Audience pour le PSE

C'est le 26 avril que le TGI (Tribunal de Grande instance) de Paris dira s'il retient ou pas les arguments plaidés par Maître Dufresne Castets, l'avocate de la CGT contre le PSE (Plan de Sauvegarde de l'Emploi) engagé à PSA.

Le PSE qui a déjà reçu l'aval d'une majorité de syndicats  doit être définitivement validé le 19 avril prochain. Un plan social qui doit entraîner au total 11 000 suppressions de postes dans le groupe et la fermeture de l’usine d’Aulnay-sous-Bois.

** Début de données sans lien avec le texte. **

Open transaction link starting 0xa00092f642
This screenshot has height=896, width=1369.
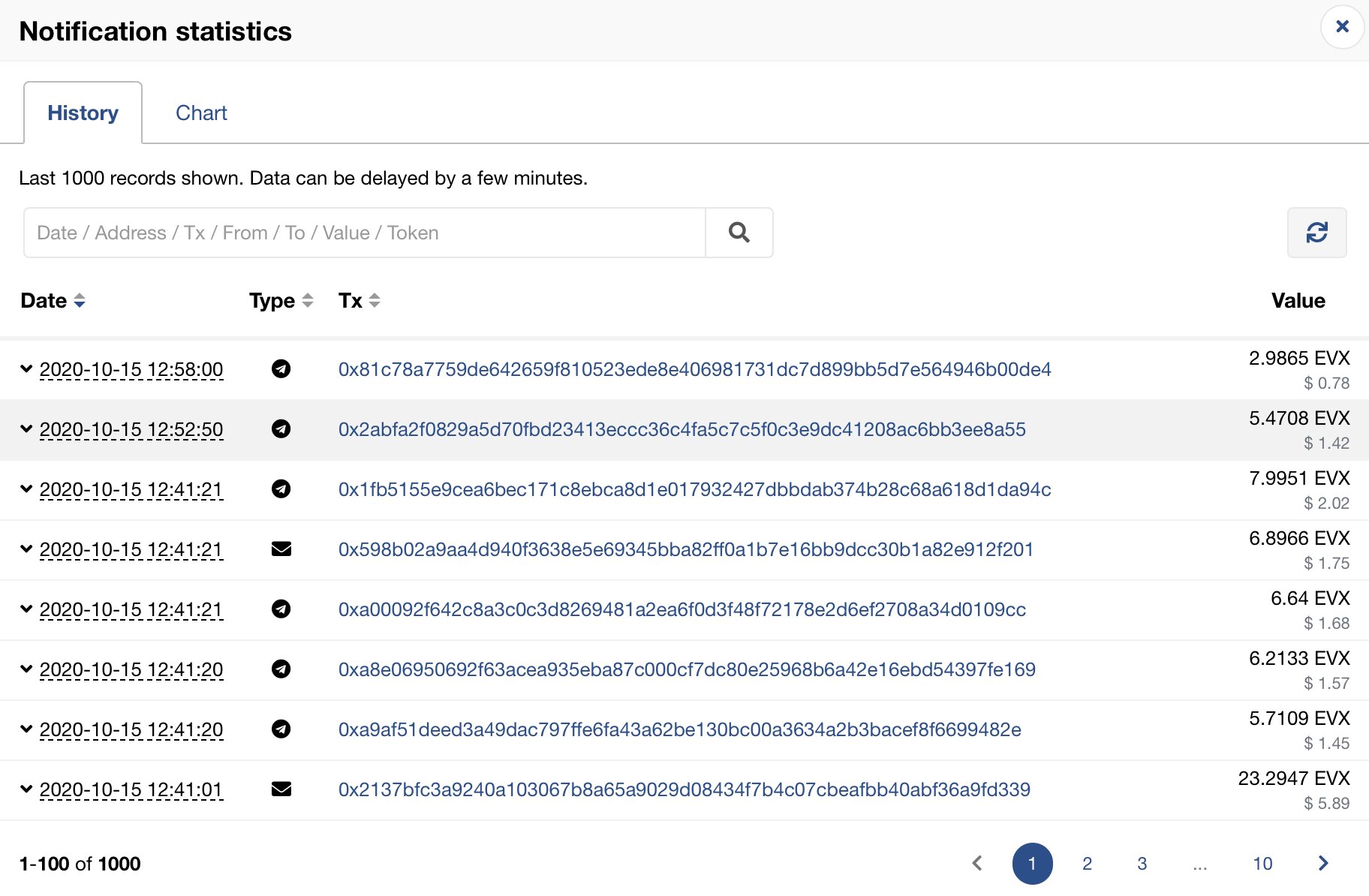(681, 609)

Au nom de la Fédération des travailleurs de la Métallurgie CGT, l'avocate conteste l'insuffisance du volet social de la restructuration arguant du fait que "le plan de reclassement de PSA n'engage pas fermement le groupe à assurer l'avenir de ses salariés sur le départ, beaucoup trop hypothétique" selon elle.

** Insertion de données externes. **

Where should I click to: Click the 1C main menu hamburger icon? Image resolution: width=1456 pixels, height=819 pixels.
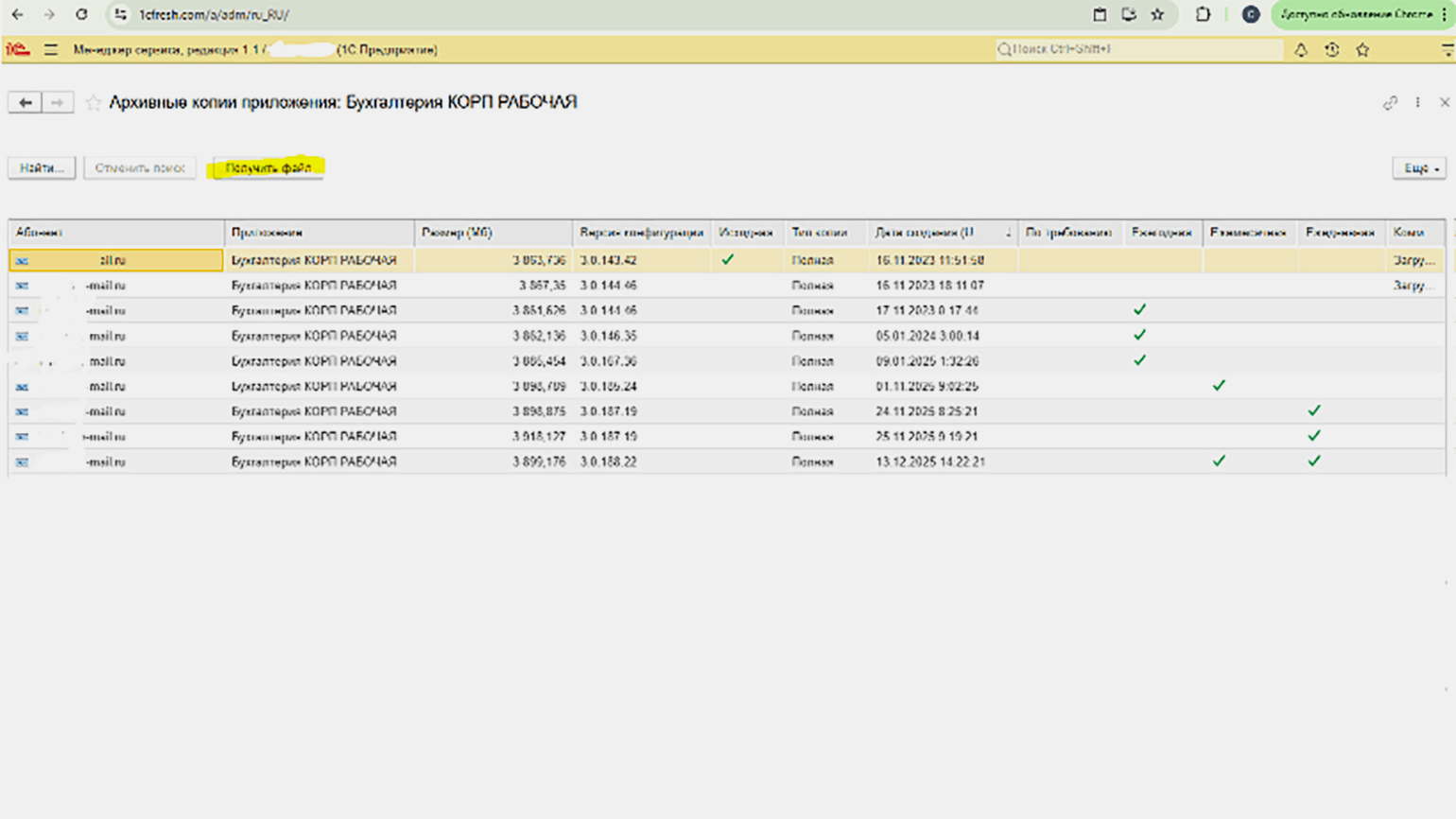(x=51, y=50)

En attendant le 26 avril, parmi les grévistes on ne se fait pas beaucoup d'illusions: "C'est une carte que nous devions jouer, nous l'avons fait" indique Jean pierre Mercier, le délégué CGT sans trop d'espoir.

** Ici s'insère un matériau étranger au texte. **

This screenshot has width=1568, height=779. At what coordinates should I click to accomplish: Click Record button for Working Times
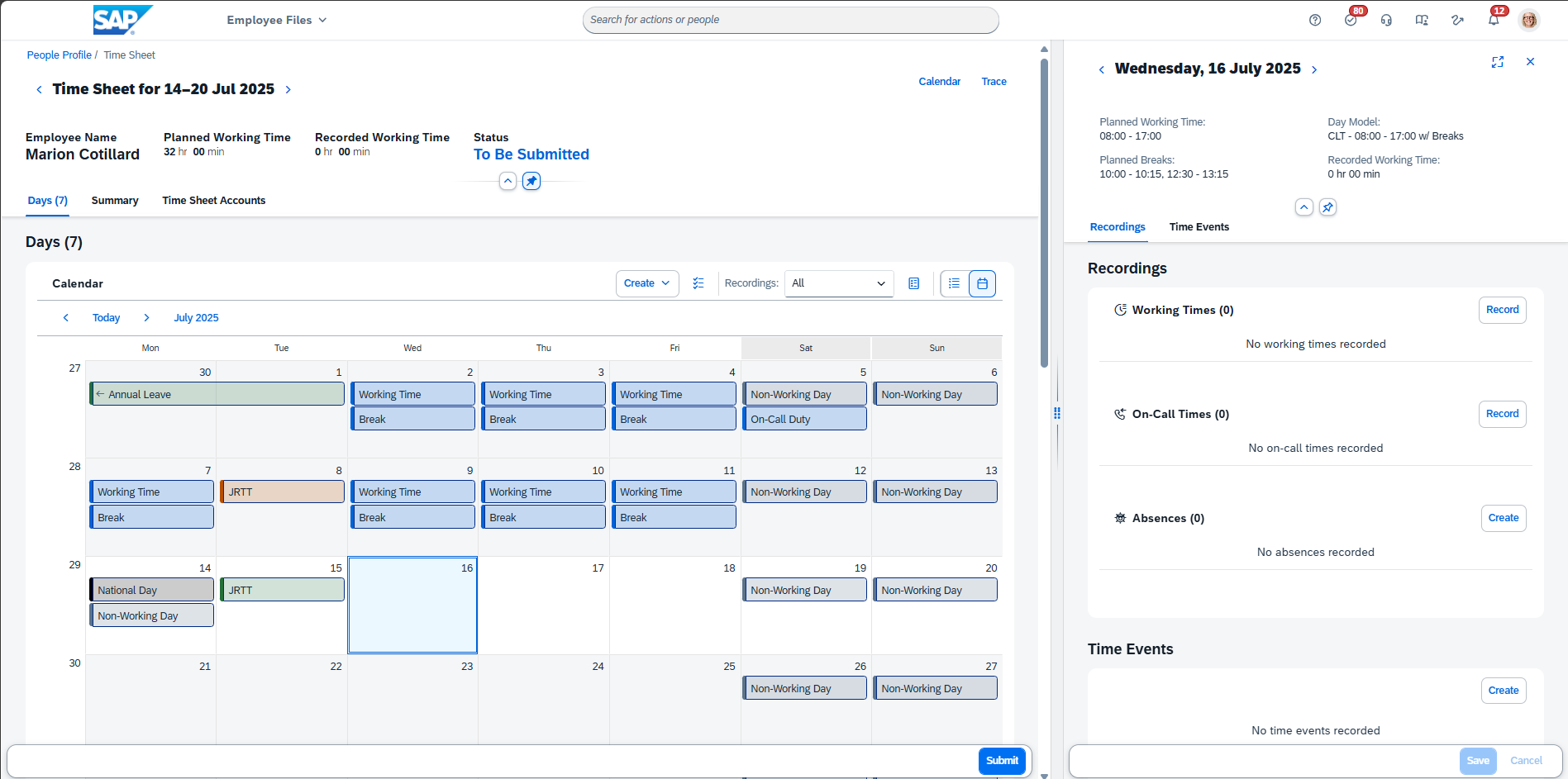[x=1502, y=310]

Devant le TGI de Paris, l'audience à duré plus de deux heures. Dehors le noyau dur des grévistes de l'usine d'Aulnay, qui entament leur treizième semaine de grève, attendent que Maître Dufresne Castets, sorte du tribunal et leur rende compte de l'audience du matin et de la décision du tribunal.

 

 

La direction de PSA, qui évalue la perte de production à 14 000 véhicules depuis le début de la grève à l'usine d'Aulnay, assure que le calendrier annoncé, une fermeture de l'usine début 2014, sera respecté. 400 ouvriers ont déjà quitté l'usine dans le cadre des mesures de mobilité temporaire, la plupart pour l'usine de Poissy, qui produit elle aussi la C3. Les cadences se sont accélérés à Poissy pour rattraper le retard cumulé à Aulnay.